UNSW researcher to advise on global water quality
UNSW environmental engineer Stuart Khan will advise on new global drinking water guidelines following his appointment to a top World Health Organisation body.
UNSW environmental engineer Stuart Khan will advise on new global drinking water guidelines following his appointment to a top World Health Organisation body.
A UNSW environmental engineer exploring the impacts of extreme weather events on water quality has been appointed to a top World Health Organisation body drafting future water strategies.
Dr Stuart Khan from the UNSW School of Civil and Environmental Engineering beat a competitive field of applicants from 56 countries to be appointed to the WHO Water Quality and Health Technical Advisory Group (WQTAG).
The group will draft the latest edition of the global drinking water guidelines, due out in 2020, and examine new directions for water quality and use including potable reuse of wastewater.
Dr Khan is a member of Australia’s equivalent national body, the Water Quality Advisory Committee to the National Health and Medical Research Council, and said the WHO appointment was a great honour.

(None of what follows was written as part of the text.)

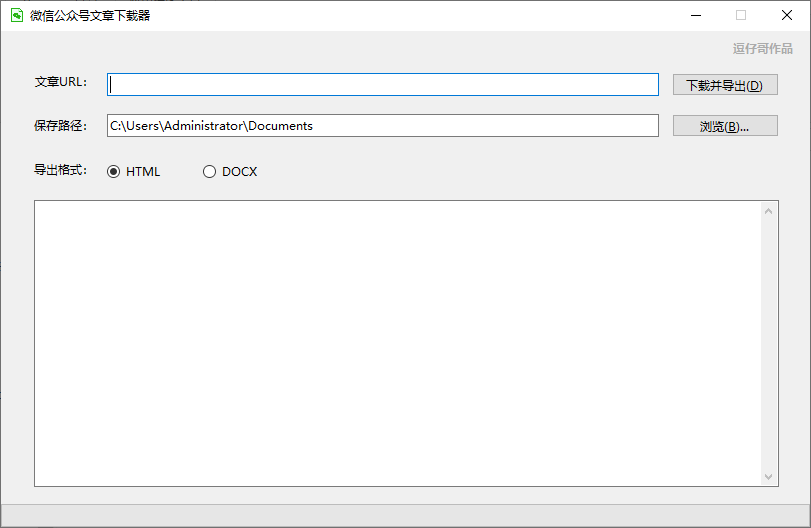
Task: Close the article downloader window
Action: [787, 15]
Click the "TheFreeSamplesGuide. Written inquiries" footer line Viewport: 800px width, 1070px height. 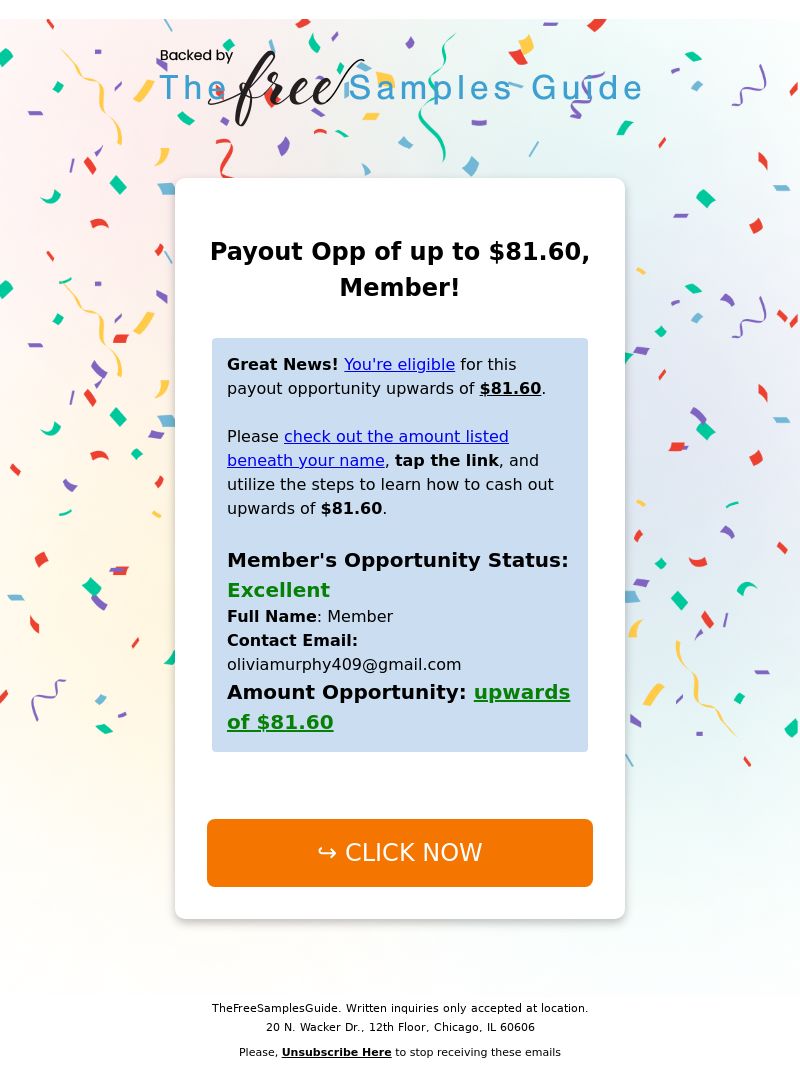coord(400,1008)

“If I wanted to be appointed to the most important body overlooking water quality this would be the one,” he said.
Dr Khan said the current hepatitis A scare linked to frozen berries from China underscored the importance of water quality and regulation – particularly, for example, around the use of treated effluent for agricultural irrigation.

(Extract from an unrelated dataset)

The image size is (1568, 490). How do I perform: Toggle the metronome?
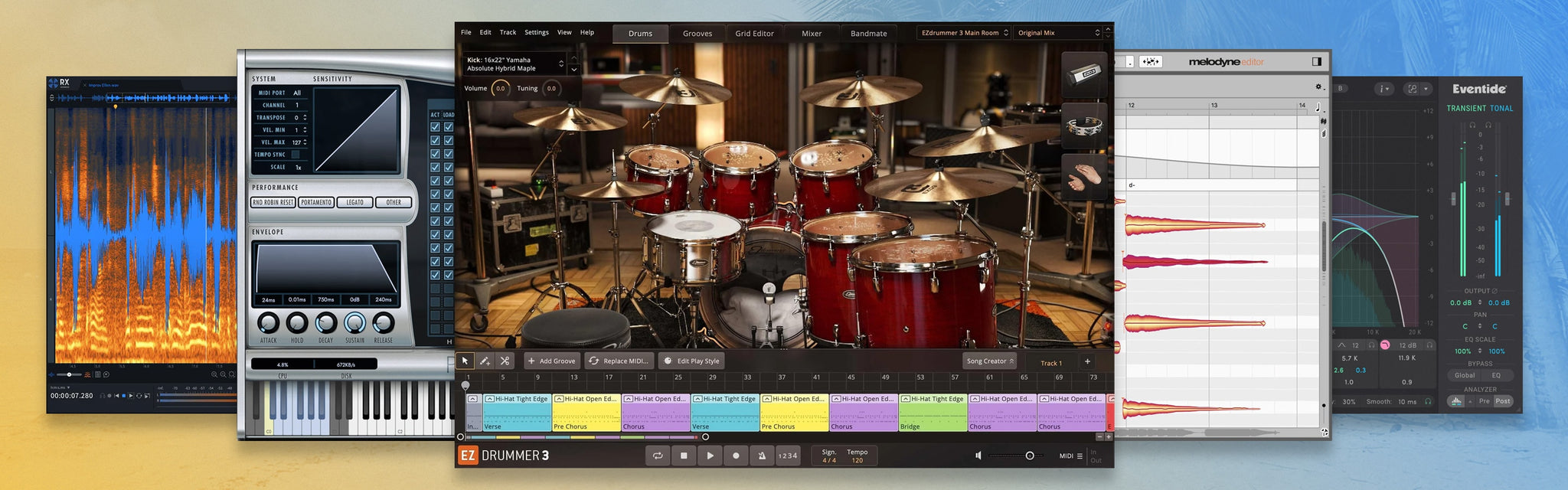[762, 456]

One of his major projects at present focuses on the potential impacts on water quality of extreme weather events such as floods, cyclones and bushfires, all of which are expected to increase in severity and frequency due to climate change.
Dr Khan’s research is looking at updating Australia’s drinking water guidelines with a new chapter on extraordinary measures such as extra chlorination that could be implemented by utilities in the event of a natural disaster.
Chlorination is usually tightly controlled due to the background carcinogenic risk of disinfection byproducts but Dr Khan said in circumstances such as a flood, where the turbidity of water was elevated to up to 4,000 times safe levels, extra chlorine was vital for health.
“You really have a choice, you’re either going to put up with a higher concentration of disinfection byproducts in the water or you’re going to have pathogens coming though,” he said.
Dr Khan said his appointment to the WHO group meant the research could be taken to a global level, with the potential for extreme weather guidance to be included in the updated world drinking water guidelines.